**To do**
In the stretch of rows from the one containing "You are a computer-use agent." through the one containing "The image size", switch "computer-use agent" to "GUI agent" and give those rows again with nothing else changed. Leave the pictures out of your answer.

**Data in this exercise**
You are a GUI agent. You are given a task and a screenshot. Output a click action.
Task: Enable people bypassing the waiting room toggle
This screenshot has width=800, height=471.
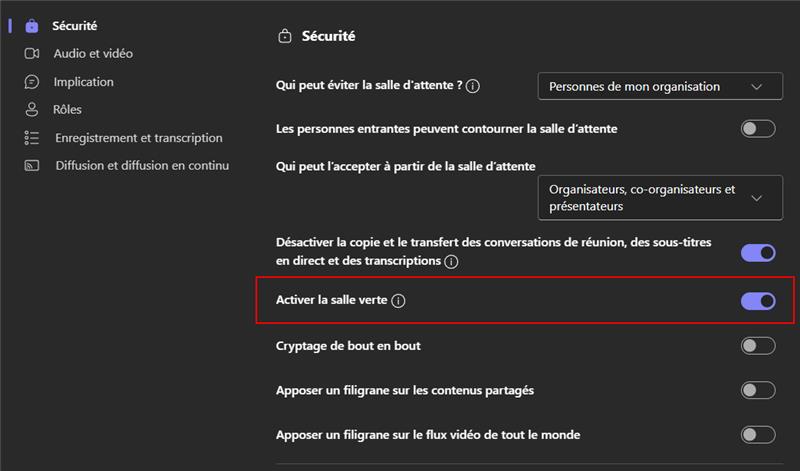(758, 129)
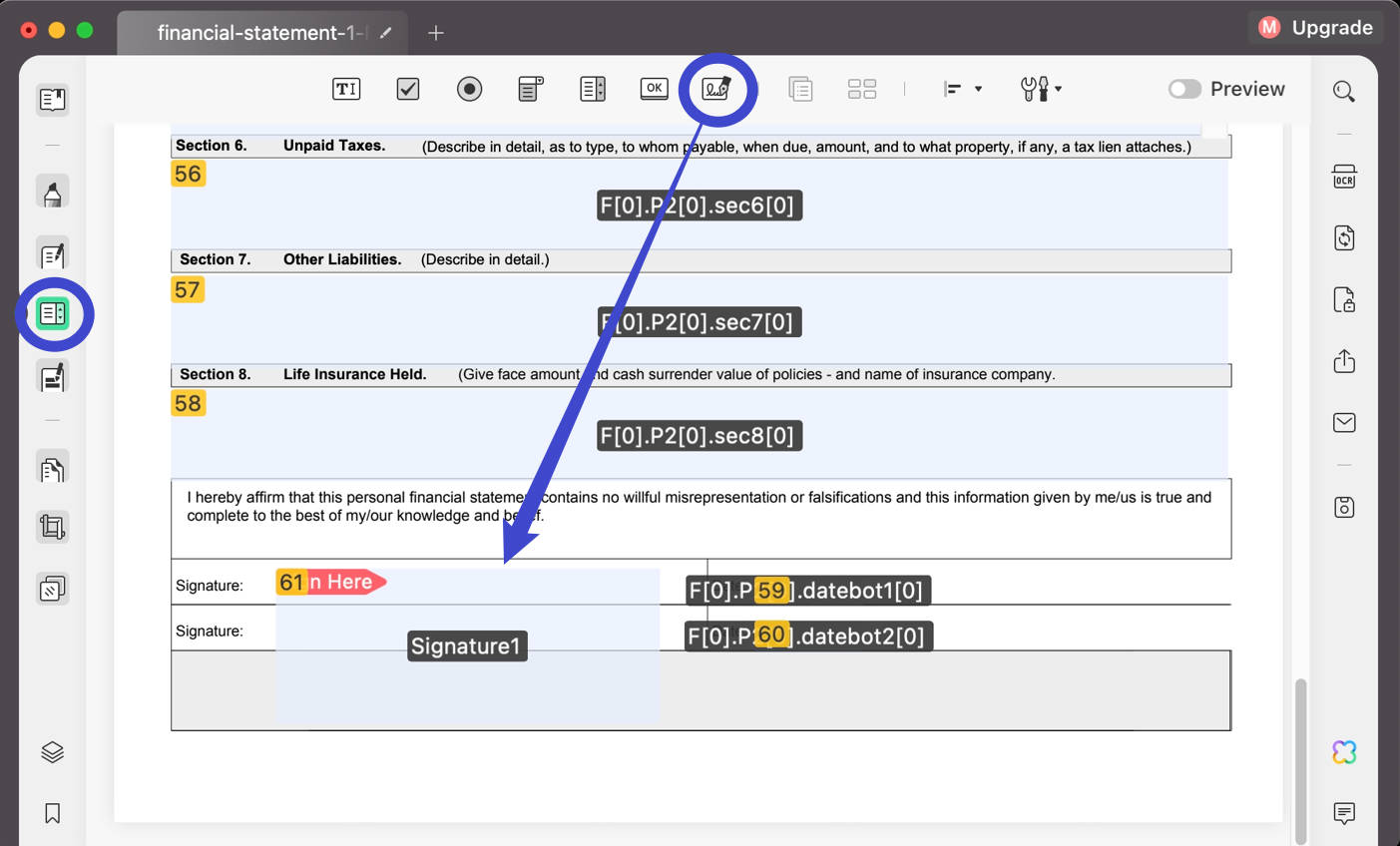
==
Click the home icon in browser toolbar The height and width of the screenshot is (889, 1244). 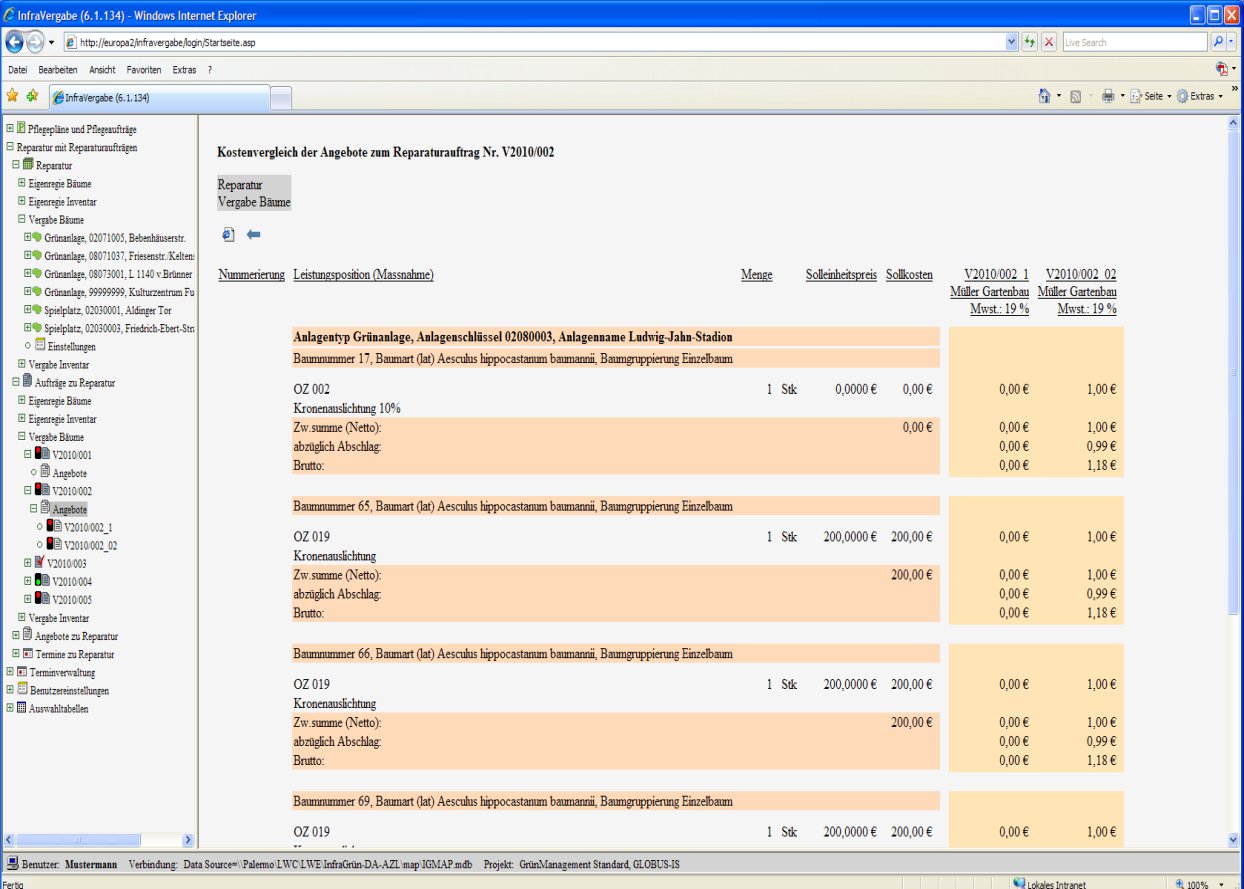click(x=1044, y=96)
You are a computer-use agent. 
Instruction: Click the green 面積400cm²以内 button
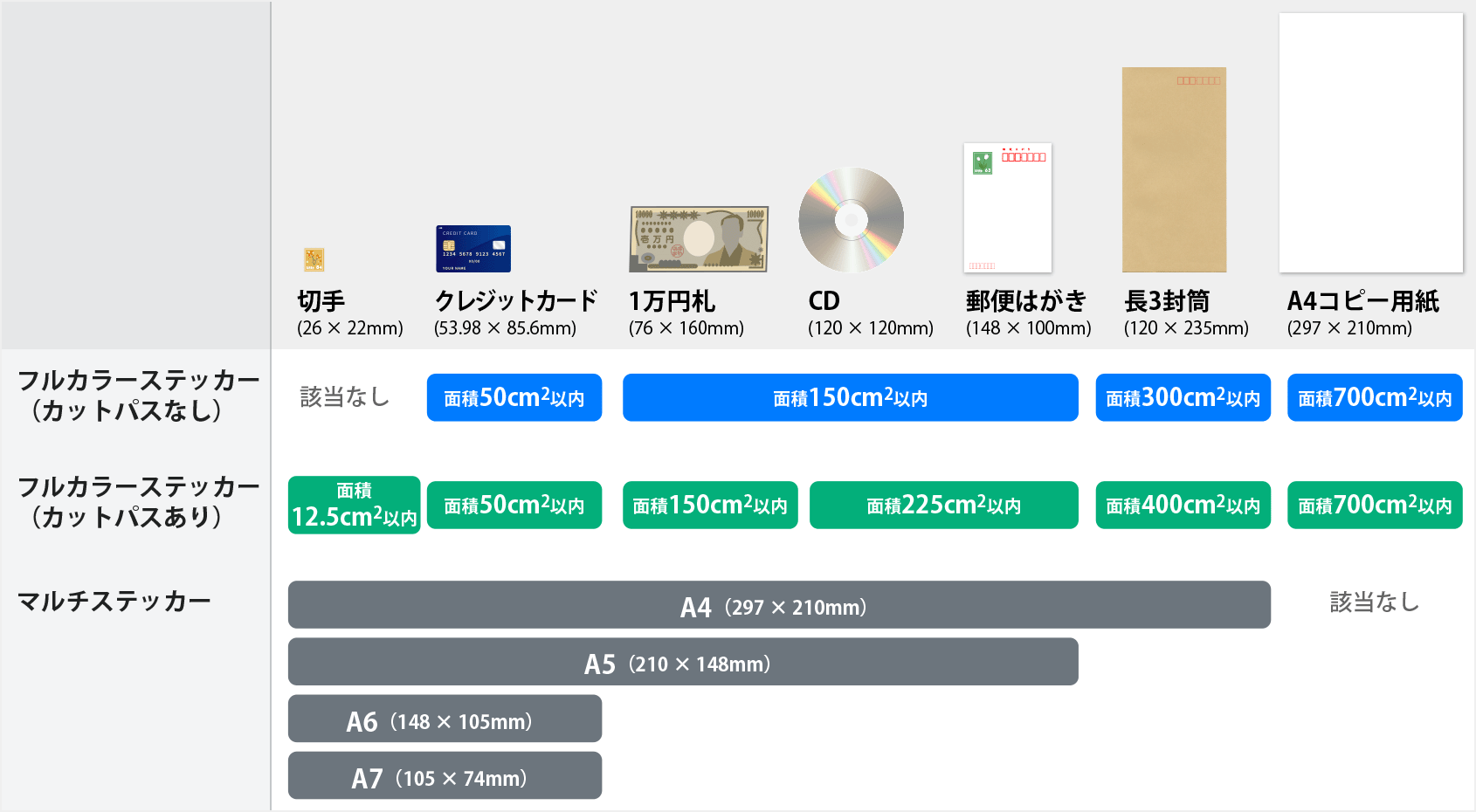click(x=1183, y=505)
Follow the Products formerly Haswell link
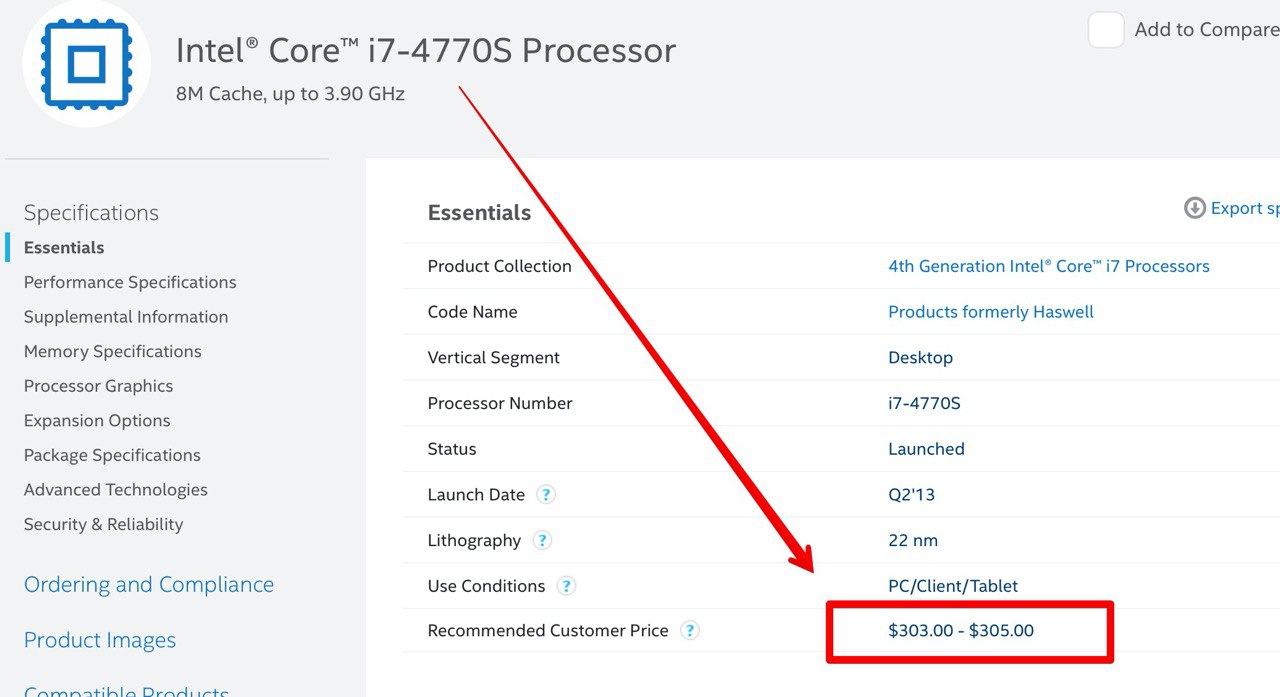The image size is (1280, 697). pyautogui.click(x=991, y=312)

**Task response**
You are a GUI agent. 
Instruction: Click the green 面積400cm²以内 button
click(x=1183, y=505)
Follow the Products formerly Haswell link
The image size is (1280, 697). pyautogui.click(x=991, y=312)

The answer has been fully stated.